Your answer should be the exact lines of the data below from the one containing "How do I perform: Tap" through the one containing "Task: Go to the Inventory Dashboard"; please include nothing else.
*** Records for the exercise Section Begins ***
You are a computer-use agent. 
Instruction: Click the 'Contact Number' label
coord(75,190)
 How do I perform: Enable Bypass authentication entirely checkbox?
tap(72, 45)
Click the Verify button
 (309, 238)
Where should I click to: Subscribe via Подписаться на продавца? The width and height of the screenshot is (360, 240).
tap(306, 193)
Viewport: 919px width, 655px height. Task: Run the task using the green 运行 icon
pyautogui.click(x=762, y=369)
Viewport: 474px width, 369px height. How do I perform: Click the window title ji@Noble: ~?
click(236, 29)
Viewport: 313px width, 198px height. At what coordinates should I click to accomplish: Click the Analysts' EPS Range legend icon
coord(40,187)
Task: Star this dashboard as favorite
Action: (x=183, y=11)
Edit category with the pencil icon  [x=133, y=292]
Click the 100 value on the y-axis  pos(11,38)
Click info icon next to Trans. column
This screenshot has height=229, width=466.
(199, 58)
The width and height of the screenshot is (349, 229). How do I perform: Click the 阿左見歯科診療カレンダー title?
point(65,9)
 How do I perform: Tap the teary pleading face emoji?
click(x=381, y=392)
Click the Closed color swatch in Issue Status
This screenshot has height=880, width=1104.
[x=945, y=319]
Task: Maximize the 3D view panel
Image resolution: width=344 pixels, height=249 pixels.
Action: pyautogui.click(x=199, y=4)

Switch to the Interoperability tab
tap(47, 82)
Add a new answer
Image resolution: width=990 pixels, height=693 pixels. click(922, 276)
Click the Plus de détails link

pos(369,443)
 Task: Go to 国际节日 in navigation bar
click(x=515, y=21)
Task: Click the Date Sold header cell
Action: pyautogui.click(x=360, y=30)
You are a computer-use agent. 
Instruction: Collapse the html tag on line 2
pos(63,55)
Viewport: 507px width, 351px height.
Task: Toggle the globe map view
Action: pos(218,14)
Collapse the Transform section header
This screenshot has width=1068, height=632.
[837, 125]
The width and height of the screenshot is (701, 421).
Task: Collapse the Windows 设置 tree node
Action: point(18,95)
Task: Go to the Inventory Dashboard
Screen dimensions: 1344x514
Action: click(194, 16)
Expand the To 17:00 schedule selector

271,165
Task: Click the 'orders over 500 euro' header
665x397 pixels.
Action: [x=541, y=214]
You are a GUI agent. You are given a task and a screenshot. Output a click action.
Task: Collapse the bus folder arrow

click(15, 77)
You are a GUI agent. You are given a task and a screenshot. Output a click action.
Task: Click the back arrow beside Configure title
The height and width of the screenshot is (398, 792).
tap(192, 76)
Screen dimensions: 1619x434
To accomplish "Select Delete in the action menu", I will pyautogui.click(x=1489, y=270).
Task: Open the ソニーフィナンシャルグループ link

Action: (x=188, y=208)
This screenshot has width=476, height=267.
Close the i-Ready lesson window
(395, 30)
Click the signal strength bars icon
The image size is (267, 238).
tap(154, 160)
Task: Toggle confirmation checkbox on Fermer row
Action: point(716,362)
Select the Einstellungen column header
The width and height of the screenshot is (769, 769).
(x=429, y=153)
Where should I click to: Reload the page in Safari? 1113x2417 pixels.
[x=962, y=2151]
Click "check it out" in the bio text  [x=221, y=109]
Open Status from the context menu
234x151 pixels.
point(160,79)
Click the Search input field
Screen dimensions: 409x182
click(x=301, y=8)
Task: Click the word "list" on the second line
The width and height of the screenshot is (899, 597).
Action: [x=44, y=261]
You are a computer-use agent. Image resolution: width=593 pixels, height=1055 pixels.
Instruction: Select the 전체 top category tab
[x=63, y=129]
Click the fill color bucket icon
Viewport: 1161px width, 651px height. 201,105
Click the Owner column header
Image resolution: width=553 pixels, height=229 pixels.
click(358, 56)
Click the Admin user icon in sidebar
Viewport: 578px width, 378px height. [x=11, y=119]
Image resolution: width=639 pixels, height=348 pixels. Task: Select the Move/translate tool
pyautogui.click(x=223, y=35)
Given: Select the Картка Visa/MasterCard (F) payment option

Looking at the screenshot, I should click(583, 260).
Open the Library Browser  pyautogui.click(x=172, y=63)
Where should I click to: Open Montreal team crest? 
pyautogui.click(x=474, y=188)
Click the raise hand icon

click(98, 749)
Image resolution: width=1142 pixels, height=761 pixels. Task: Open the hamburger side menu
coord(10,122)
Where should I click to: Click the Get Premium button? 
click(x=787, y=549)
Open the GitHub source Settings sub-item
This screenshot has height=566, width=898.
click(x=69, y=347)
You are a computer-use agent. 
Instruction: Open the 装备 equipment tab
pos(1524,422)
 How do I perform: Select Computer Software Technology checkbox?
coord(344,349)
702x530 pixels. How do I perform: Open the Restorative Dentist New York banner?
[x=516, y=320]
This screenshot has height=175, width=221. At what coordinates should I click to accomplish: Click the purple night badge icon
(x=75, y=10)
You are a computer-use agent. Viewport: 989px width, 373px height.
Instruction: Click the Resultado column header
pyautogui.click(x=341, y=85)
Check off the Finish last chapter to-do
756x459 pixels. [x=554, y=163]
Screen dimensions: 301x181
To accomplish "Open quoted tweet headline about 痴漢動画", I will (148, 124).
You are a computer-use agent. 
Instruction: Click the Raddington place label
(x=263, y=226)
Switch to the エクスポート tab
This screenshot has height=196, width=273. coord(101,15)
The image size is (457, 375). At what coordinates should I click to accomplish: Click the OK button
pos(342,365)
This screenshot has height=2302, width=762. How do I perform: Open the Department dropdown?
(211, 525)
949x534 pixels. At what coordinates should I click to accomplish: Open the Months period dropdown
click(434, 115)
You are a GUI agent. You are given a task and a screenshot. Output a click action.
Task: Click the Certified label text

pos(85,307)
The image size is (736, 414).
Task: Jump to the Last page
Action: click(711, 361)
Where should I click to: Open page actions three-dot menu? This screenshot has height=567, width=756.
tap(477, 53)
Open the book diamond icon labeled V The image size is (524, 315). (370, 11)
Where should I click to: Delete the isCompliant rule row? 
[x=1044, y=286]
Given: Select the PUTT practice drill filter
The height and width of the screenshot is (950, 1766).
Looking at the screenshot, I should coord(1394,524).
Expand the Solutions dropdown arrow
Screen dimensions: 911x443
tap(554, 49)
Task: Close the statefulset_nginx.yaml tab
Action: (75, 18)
*** Records for the exercise Section Ends ***
**Exercise solution**:
 How do I perform: Tap the teary pleading face emoji?
click(x=381, y=392)
Click the Closed color swatch in Issue Status
This screenshot has height=880, width=1104.
[x=945, y=319]
Task: Maximize the 3D view panel
Image resolution: width=344 pixels, height=249 pixels.
Action: pyautogui.click(x=199, y=4)

Switch to the Interoperability tab
tap(47, 82)
Add a new answer
Image resolution: width=990 pixels, height=693 pixels. click(922, 276)
Click the Plus de détails link

pos(369,443)
 Task: Go to 国际节日 in navigation bar
click(x=515, y=21)
Task: Click the Date Sold header cell
Action: pyautogui.click(x=360, y=30)
You are a computer-use agent. 
Instruction: Collapse the html tag on line 2
pos(63,55)
Viewport: 507px width, 351px height.
Task: Toggle the globe map view
Action: pos(218,14)
Collapse the Transform section header
This screenshot has width=1068, height=632.
[837, 125]
The width and height of the screenshot is (701, 421).
Task: Collapse the Windows 设置 tree node
Action: point(18,95)
Task: Go to the Inventory Dashboard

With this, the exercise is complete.